There are two types of warranties: express and implied. Both types are assurances regarding particular issues, such as performance.
Express warranties are those that are defined specifically in the contract. Implied warranties are based in statutory and/or common law, depending upon your jurisdiction. They are two-fold: a warranty of merchantability, which requires that goods/services must reasonably conform to an ordinary buyer’s standards, and a warranty of fitness for a particular purpose, which states that if a seller knows the intended purpose for the product or service, the act of selling the product to that customer implies that it is fit for that purpose.
Be aware of warranty disclaimers and understand how the disclaimer limits your statutory rights. If it disclaims all warranties, express and implied, then you will likely be limited to the remedies in the contract for issues related to things like performance. You should also examine any disclaimer in the context of the contract. While it may require you to disclaim your statutory rights, other contract language may give you adequate rights and remedies regarding the points about which you are most concerned.
These three items are often in close proximity to one another in a contract, as they are interrelated. Damages may be defined as certain types of losses that could create liability under the contract. A limit on liability would restrict the amount of damages that a party would be required to pay if found liable for such damages. Sometimes this may also include a limit for indemnification.
Indemnification provisions allocate risk and cost between the parties. It is important to examine whether the party assuming the risk is the party with the most control over that risk. For instance, when a company’s employees are required to work at a customer’s location, the company is often asked to release the customer from all liability relating to the employees presence at the customer’s location.

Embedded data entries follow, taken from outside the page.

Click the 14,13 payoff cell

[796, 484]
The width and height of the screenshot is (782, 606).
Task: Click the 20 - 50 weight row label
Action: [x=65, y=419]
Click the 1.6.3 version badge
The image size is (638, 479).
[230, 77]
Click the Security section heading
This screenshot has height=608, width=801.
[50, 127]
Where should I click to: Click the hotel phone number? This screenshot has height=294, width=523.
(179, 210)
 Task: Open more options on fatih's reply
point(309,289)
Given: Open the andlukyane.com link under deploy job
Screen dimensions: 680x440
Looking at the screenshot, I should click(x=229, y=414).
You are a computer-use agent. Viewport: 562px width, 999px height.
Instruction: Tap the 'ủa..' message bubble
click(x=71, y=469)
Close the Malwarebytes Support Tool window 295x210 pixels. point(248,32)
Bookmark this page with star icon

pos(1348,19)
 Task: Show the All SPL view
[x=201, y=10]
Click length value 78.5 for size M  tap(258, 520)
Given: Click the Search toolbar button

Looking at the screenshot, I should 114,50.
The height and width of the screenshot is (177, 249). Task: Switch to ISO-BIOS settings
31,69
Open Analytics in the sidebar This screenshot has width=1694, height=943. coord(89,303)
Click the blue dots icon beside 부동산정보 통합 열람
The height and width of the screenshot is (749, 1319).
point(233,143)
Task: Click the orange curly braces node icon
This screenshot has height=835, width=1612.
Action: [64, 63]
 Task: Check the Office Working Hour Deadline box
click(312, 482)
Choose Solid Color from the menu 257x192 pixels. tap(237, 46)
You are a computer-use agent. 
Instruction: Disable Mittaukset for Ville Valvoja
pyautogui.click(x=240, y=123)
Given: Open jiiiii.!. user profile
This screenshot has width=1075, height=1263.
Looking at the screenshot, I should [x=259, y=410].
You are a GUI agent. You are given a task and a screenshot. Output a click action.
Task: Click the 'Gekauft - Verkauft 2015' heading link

In some cases, indemnification is limited to negligence or to a specific dollar amount, under a heading of “limits of liability.”
Some contracts will contain minimum bodily injury and property damage liability coverage amounts that the party must possess and also may require that the customer is added as an additional insured on those coverages.
Prior to consenting to any contract, it is prudent to examine insurance coverage against the amount of liability exposure in a particular contract.
It is also vital to examine any terms and conditions contained in the contract:
· Governing Law & Jurisdiction – Look at the governing law provision to make sure that you are comfortable with the implications of the state law chosen by the drafter. This can impact the interpretation of the contract from warranties to indemnification.
Additionally, when specific statutes or regulations are referenced in the body of a contract, it is as though that statute or regulation is wholly contained within the contract itself. It is vital to read and understand that language prior to giving your consent. This happens regularly in government contracting situations.
· Dispute Resolution – This is another clause with which you must be comfortable with the laws of the state or forum chosen by the drafter. The rules chosen to govern dispute resolution can impact the outcome. Additionally, you should consider whether dispute resolution is right for your situation.
· Intellectual Property – When you are disclosing and/or licensing your company’s intellectual property, be it trademarks, copyrights or patents, it is important to include a clause that recognizes the owner of such intellectual property and affirmatively states that the agreement does not transfer any rights.
· Standard of Care – A standard of care clause may appear in certain types of contracts. The standard of care that is provided by the law should provide the minimum standard of care for the provision of services under the contract.
· Term/Termination – The contract should provide both parties with the right to terminate the contract. The situations in which termination is allowed will vary from contract to contract. Some contracts will allow the right to terminate in cases of dissatisfaction; others will allow it with a specific notice, for no cause. It is important that you contemplate in what cases you would want the right to terminate the contract. There should also be language defining the term of the contract. Does it have a finite term? Does it automatically renew each period?
· Right to Cure – Related to termination, some contracts will contain a right to cure clause. This would give the defaulting party notice of a breach and a finite period of time in which to remedy such a breach.
Unlike other industries, construction lacks a consistent set of laws like the Uniform Commercial Code or a federal statutory scheme. Contracts produced by professional and trade associations for architects (American Institute of Architects), engineers (Engineers Joint Contract Documents Committee) and commercial contractors (Associated General Contractors of America) can serve as important references and benchmarks when drafting a new contract. They are a good source of industry best practices, and using them can greatly reduce drafting and review time, meaning lower overall transaction costs for your company.
For all of their advantages, there are several things that you should be cautious about when using standard form contracts. Note the following cautions about standard forms before using them:
· Standard forms, which are written broadly to encompass many different contexts, require transaction-specific and jurisdiction-specific modifications. For example, certain states require that indemnities be written in a certain way.
· Changes made to one part of the document, such as definitions of words or terms, may affect other parts that make reference to it.
· Custom-drafted and industry-drafted forms are often incompatible. Even industry-drafted forms from different publishers can be incompatible.
· Standard forms always contain the bias of the drafter. Use this bias; know when to use various standard forms published by different industry organizations.
Reviewing general terms and features of construction contracts will help you grasp the consequences of its terms and conditions for your business. In any case, to ensure its completeness and accuracy, it is necessary to submit each contract you must sign to legal review.